Der Premierminister habe erst kürzlich in Begleitung von François Englert das europäische Kernforschungszentrum CERN in Genf besuchen dürfen und sei tief beeindruckt gewesen von den Kenntnissen Englerts und von dessen Leidenschaft, sein Wissen weiterzugeben und die Wissenschaft voranzubringen.
EU-Kommission gratuliert Englert und Higgs für Nobelpreis
Die EU-Kommission gratuliert dem Briten Peter Higgs und dem Belgier François Englert zum Physik-Nobelpreis. Anerkennung gelte auch den tausenden Wissenschaftlern, die im Europäischen Kernforschungszentrum Cern bei Genf jahrelang gearbeitet hätten, erklärte Forschungskommissarin Máire Geoghegan-Quinn am Dienstag in Brüssel. Die EU habe Forschung unterstützt, die zur Arbeit beim CERN beigetragen habe, so die Irin. Higgs und Englert erhalten die Auszeichnung für die Vorhersage des Higgs-Teilchen.

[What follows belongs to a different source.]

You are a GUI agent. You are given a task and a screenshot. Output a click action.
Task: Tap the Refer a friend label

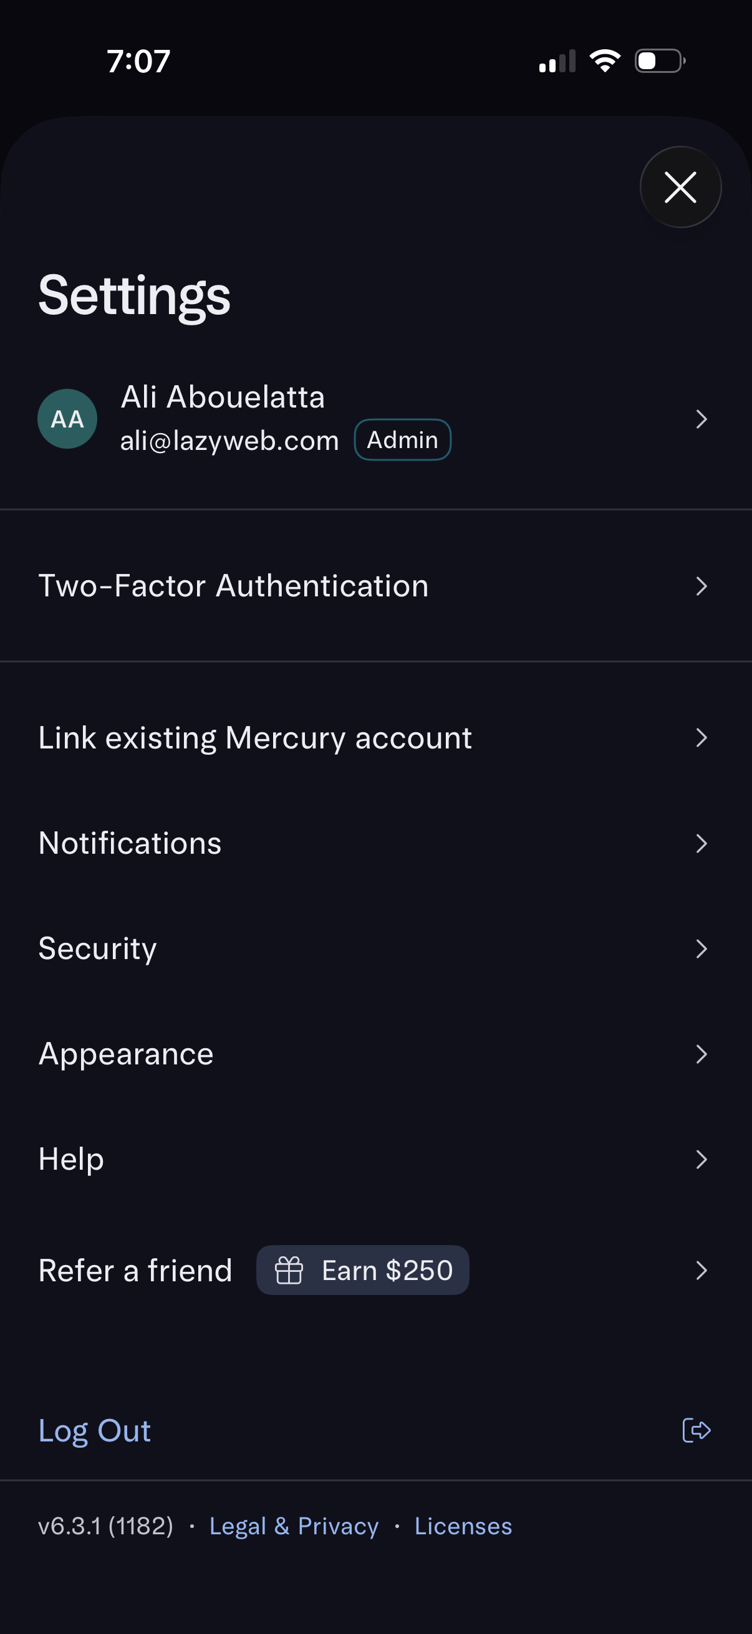coord(135,1271)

Via Twitter beglückwünschte inzwischen auch König Philippe den neuen belgischen Nobelpreisträger. Dessen außergewöhnliches Talent sei für Belgien eine große Ehre. Glückwünsche erreichten die beiden Wissenschaftler Higgs und Englert u.a.auch von der EU-Kommission, die zugleich den Experten des Europäischen Kernforschungszentrums gratulierte.
Riesenjubel am CERN nach Nobelpreis-Entscheidung
Die Verkündung des Physik-Nobelpreises an Peter Higgs und François Englert hat am Europäischen Kernforschungszentrum Cern bei Genf Begeisterung ausgelöst. "Hier war ein Riesenjubel", sagte die Teilchenphysikerin Kerstin Borras unmittelbar nach der Bekanntgabe am Dienstag. Weit über 100 Forscher hatten sich demnach im großen Foyer des Bürogebäudes am CERN in Genf verteilt und verfolgten live die Übertragung der Preisverkündung, die sich eine gute Stunde verzögert hatte.
"Wir haben alle hier eine Stunde gewartet. Das war eine Superanspannung, die sich dann in einem Riesenapplaus löste", erzählte Borras. "Es war natürlich nicht 100-prozentig klar, aber wir haben schon gehofft, dass die historische Entdeckung dieser Forscher gewürdigt wird."Dass kein Mitarbeiter des Cern mitaufgeführt war, sah Borras gelassen. "Es ist sehr schwierig, einen CERN-Wissenschaftler herauszuheben. Wir sind eine weltweite Forschergemeinde."